— START Provided data —

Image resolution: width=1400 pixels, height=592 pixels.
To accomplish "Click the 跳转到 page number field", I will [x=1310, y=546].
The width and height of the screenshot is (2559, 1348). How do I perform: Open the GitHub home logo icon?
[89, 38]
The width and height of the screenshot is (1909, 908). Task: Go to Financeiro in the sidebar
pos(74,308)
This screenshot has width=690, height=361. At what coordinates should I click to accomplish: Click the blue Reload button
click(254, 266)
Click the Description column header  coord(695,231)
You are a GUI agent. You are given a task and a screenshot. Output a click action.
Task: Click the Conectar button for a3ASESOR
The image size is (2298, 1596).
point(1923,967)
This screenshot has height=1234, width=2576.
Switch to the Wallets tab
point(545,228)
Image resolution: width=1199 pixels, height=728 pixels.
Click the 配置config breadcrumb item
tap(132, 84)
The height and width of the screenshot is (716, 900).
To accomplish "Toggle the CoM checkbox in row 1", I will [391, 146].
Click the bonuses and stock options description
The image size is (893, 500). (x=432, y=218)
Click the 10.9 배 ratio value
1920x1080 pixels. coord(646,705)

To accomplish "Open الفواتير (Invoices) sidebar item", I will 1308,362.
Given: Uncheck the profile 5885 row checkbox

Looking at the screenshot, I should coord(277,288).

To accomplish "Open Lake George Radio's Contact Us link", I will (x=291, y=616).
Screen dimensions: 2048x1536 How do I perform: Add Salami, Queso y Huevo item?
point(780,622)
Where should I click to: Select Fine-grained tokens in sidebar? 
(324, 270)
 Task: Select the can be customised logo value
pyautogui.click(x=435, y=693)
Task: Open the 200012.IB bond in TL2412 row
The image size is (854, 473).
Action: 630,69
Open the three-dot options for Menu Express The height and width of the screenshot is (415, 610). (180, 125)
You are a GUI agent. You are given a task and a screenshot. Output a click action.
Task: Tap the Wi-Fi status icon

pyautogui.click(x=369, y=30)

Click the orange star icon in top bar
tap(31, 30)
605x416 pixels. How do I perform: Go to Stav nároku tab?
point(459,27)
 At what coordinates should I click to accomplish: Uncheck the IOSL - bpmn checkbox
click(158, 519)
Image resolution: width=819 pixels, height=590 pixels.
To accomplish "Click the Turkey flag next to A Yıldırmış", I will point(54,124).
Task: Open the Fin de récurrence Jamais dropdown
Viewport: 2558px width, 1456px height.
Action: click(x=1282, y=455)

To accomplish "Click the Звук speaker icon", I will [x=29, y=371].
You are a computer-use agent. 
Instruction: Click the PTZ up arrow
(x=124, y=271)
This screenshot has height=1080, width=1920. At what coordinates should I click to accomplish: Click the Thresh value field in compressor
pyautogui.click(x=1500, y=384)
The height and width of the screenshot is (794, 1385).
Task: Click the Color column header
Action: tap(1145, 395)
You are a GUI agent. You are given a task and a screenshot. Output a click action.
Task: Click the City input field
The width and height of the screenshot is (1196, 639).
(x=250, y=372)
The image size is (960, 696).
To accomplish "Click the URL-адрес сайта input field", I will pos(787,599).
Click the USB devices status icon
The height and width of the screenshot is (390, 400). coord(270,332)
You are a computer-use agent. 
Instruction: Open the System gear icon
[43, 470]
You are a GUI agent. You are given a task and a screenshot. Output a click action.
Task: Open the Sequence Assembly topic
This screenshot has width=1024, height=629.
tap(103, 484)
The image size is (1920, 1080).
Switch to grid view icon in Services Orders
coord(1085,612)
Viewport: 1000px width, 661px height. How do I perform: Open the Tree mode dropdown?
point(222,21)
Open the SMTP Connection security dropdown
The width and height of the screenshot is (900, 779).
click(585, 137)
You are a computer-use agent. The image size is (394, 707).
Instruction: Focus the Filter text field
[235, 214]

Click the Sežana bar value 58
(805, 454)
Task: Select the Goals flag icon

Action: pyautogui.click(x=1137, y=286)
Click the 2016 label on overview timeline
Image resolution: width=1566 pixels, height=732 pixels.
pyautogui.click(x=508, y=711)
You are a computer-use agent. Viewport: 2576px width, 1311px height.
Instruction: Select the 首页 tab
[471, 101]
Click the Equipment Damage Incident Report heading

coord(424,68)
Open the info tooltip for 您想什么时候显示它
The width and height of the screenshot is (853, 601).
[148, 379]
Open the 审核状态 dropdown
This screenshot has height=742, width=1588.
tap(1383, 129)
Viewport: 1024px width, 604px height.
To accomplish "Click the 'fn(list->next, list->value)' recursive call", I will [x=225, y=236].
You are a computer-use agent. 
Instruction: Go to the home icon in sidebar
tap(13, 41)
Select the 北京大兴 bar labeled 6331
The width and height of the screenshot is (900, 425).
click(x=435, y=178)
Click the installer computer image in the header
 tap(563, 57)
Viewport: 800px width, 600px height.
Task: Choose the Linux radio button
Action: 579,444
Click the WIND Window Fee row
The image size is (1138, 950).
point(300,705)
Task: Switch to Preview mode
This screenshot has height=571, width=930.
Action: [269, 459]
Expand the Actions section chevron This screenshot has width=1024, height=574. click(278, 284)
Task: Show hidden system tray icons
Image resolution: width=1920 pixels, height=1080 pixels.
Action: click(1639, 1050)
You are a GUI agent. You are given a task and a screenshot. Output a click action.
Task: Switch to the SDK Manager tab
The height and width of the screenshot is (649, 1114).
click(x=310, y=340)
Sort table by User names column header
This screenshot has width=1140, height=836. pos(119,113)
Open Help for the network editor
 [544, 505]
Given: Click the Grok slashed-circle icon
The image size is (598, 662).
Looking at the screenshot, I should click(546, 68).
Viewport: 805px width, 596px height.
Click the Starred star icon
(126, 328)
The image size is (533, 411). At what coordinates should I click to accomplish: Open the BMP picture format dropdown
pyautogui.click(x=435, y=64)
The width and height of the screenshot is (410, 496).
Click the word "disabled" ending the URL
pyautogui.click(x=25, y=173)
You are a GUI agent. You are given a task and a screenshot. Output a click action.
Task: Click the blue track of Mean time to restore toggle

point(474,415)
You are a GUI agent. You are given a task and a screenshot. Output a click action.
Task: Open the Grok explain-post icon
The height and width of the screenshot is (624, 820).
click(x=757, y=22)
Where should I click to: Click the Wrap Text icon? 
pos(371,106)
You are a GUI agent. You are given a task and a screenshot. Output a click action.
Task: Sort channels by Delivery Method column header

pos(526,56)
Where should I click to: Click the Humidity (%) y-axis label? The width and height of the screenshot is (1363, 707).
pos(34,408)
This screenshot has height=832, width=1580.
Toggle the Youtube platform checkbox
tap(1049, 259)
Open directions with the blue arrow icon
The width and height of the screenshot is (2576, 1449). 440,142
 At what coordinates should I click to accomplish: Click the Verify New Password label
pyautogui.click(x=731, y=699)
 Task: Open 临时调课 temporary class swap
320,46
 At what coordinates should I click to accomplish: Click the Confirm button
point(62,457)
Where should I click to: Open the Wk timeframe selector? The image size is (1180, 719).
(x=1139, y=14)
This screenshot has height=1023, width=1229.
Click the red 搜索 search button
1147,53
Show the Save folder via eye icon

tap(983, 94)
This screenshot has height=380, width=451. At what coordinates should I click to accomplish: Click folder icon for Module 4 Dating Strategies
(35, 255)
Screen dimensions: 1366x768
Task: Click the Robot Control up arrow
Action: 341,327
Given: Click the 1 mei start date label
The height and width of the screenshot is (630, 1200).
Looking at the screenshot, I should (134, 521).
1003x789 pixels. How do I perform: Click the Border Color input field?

— END Provided data —

[What to work on]
In the records, from the line with "Click the 2016 label on overview timeline" up to and including the line with "will [x=225, y=236].", swap "tooltip" for "popup" and leave everything else as it is. Give back only those lines.

[Written solution]
Click the 2016 label on overview timeline
Image resolution: width=1566 pixels, height=732 pixels.
pyautogui.click(x=508, y=711)
You are a computer-use agent. Viewport: 2576px width, 1311px height.
Instruction: Select the 首页 tab
[471, 101]
Click the Equipment Damage Incident Report heading

coord(424,68)
Open the info popup for 您想什么时候显示它
The width and height of the screenshot is (853, 601).
[148, 379]
Open the 审核状态 dropdown
This screenshot has height=742, width=1588.
tap(1383, 129)
Viewport: 1024px width, 604px height.
To accomplish "Click the 'fn(list->next, list->value)' recursive call", I will [x=225, y=236].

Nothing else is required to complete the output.